═════ THE INPUT ═════

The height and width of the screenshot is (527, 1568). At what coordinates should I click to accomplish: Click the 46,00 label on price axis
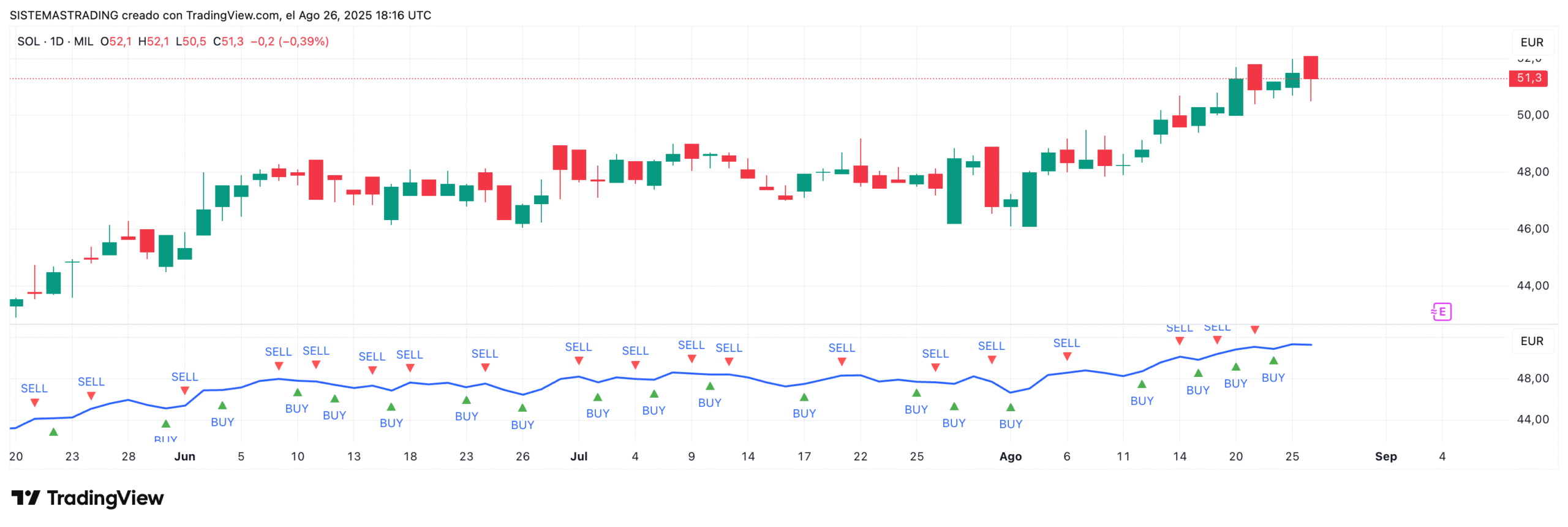(1532, 229)
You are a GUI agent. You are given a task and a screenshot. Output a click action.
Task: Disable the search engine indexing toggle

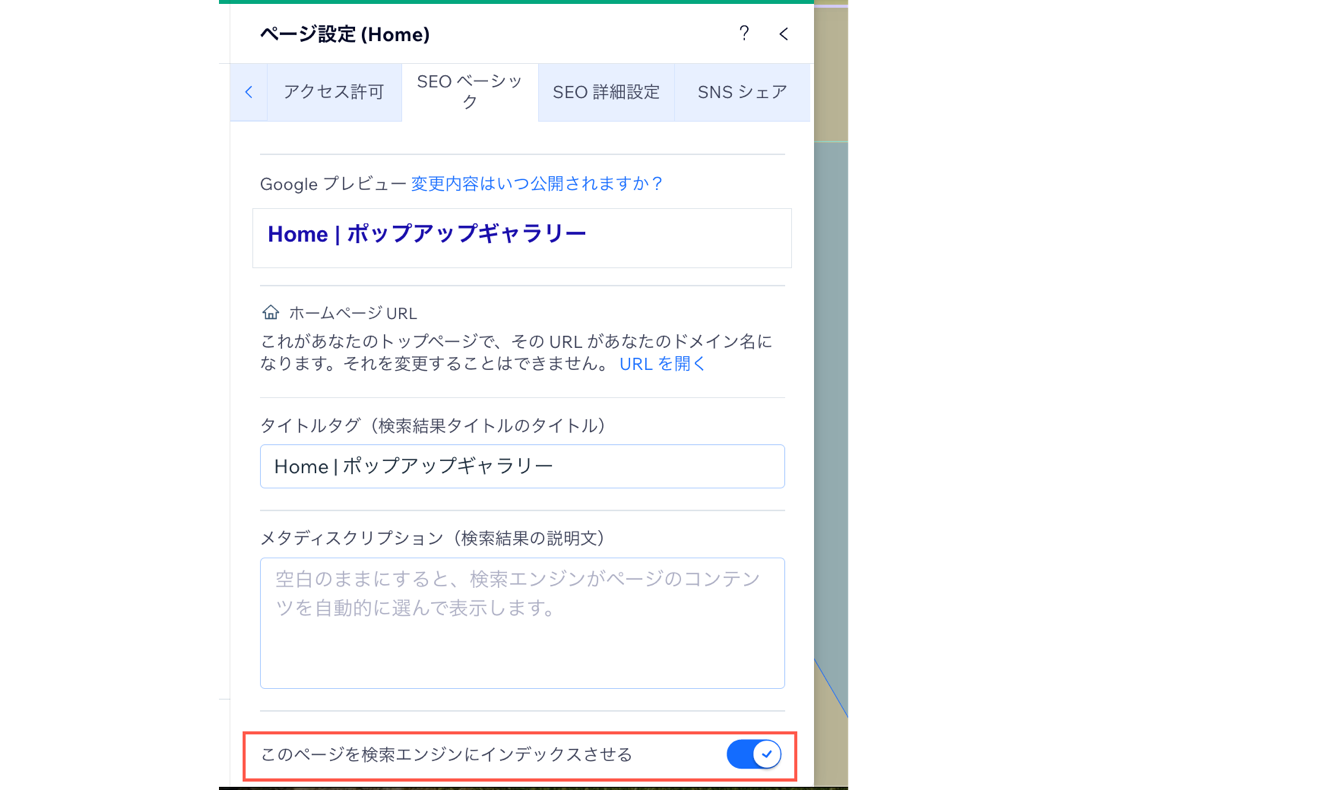click(x=754, y=754)
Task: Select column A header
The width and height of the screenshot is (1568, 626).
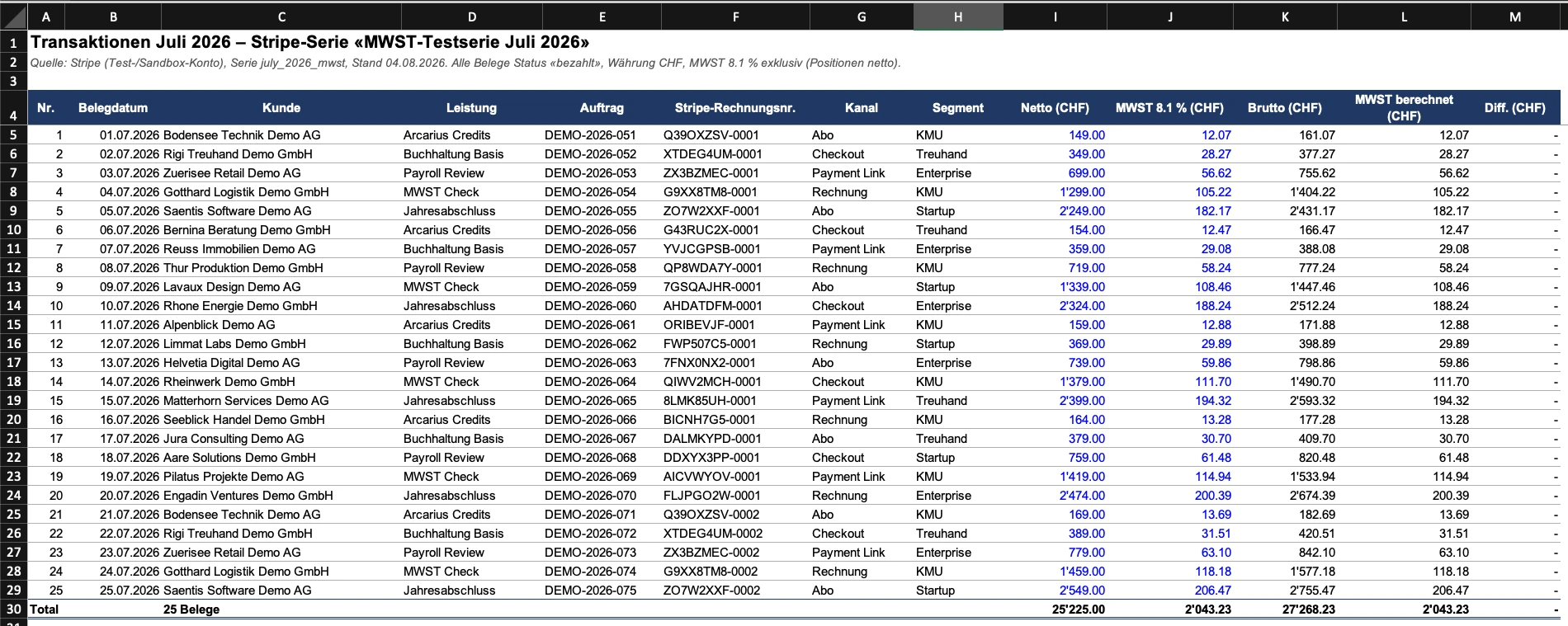Action: (46, 16)
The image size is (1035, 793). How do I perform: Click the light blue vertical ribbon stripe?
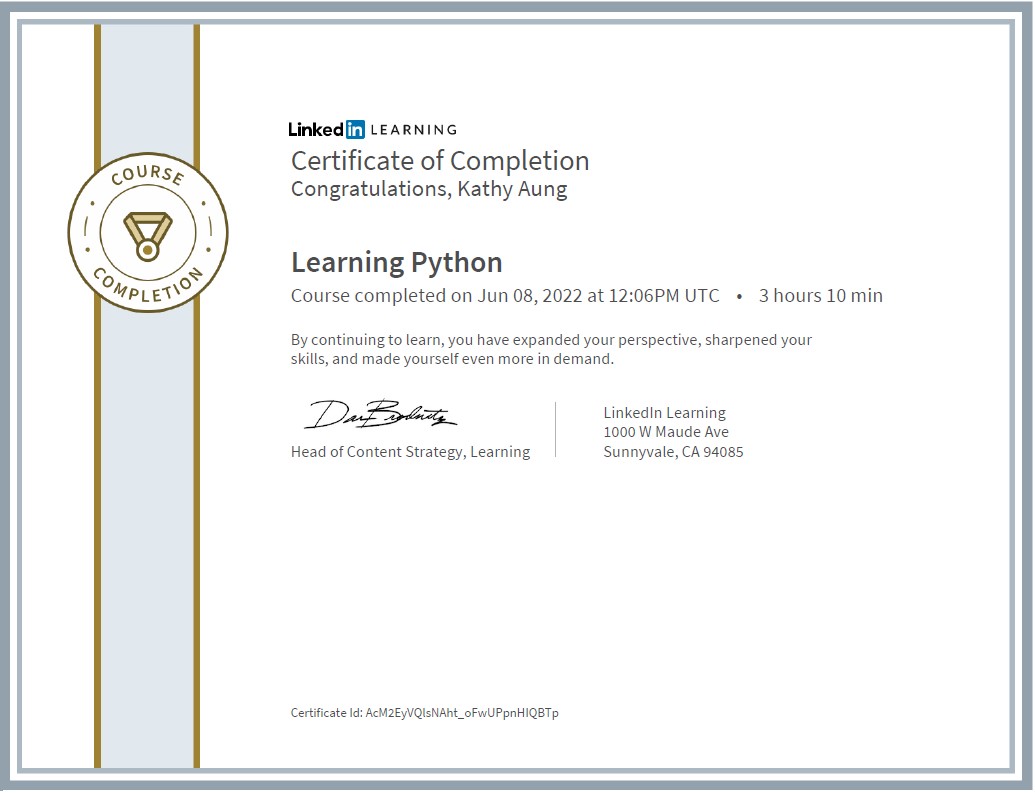click(x=147, y=528)
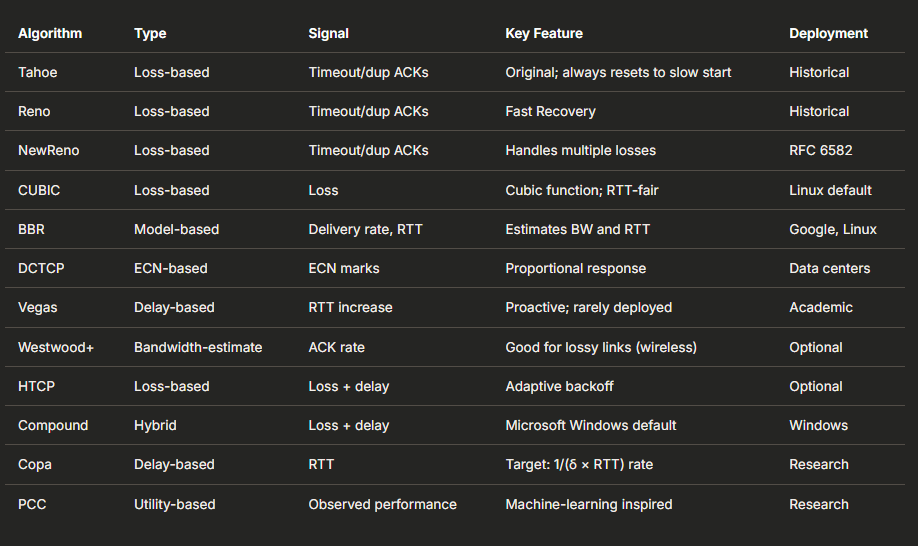
Task: Select the 'Data centers' deployment cell
Action: click(829, 268)
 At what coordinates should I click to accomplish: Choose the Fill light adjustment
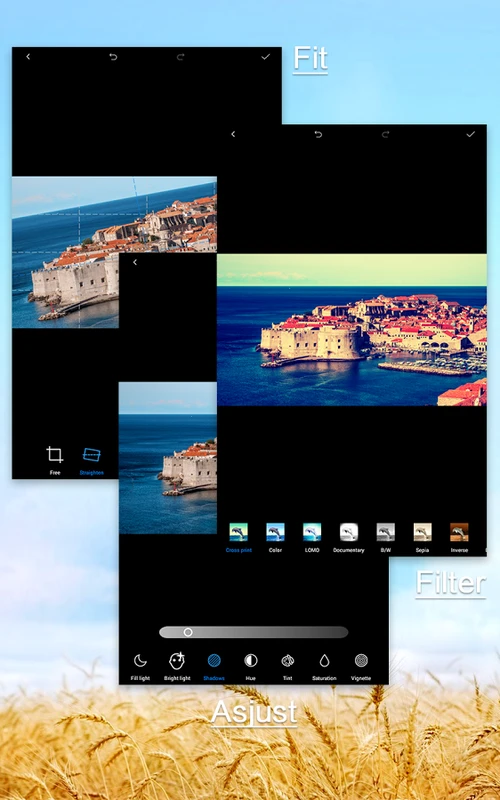[x=140, y=666]
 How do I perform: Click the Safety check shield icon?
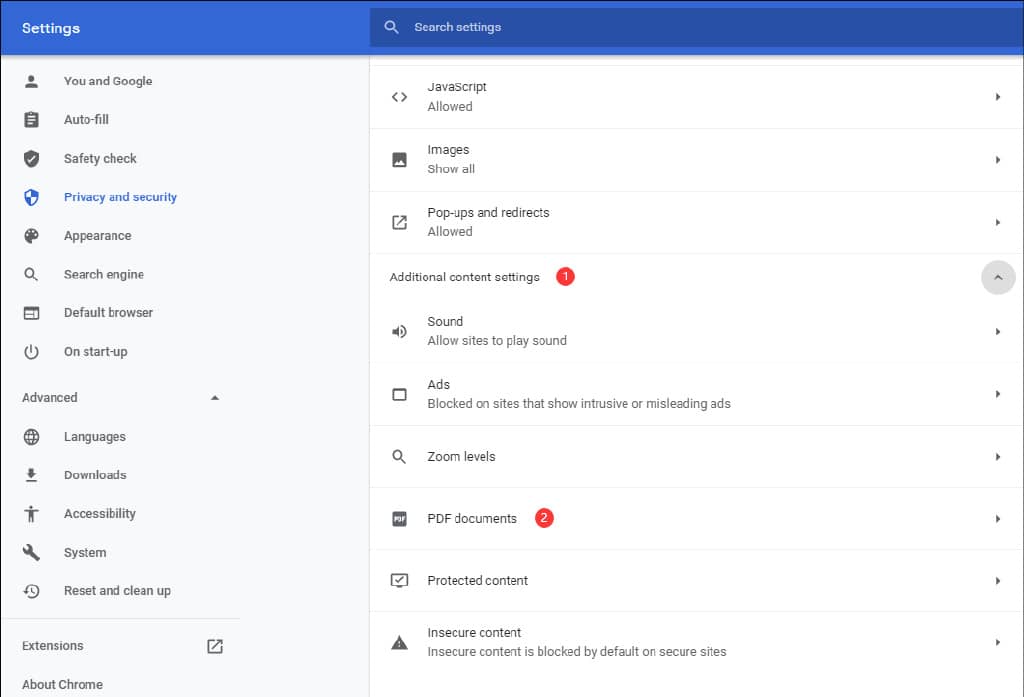coord(31,158)
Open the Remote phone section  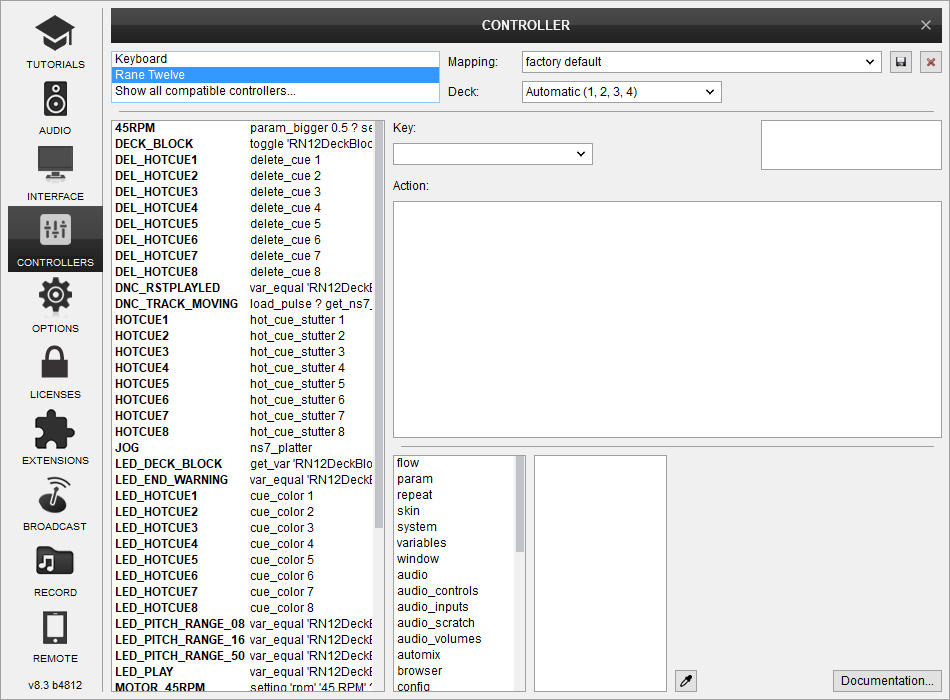click(55, 636)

═════

EXERCISE PROMPT — Nothing but an exact copy belongs in the answer: the lines from the top of the records through the line containing "You are a GUI", minus the pictures.

ANSWER SPACE —
The height and width of the screenshot is (527, 1568). At what coordinates should I click to accomplish: Click the 46,00 label on price axis
(1532, 229)
You are a GUI agent. You are given a task and a screenshot. Output a click action.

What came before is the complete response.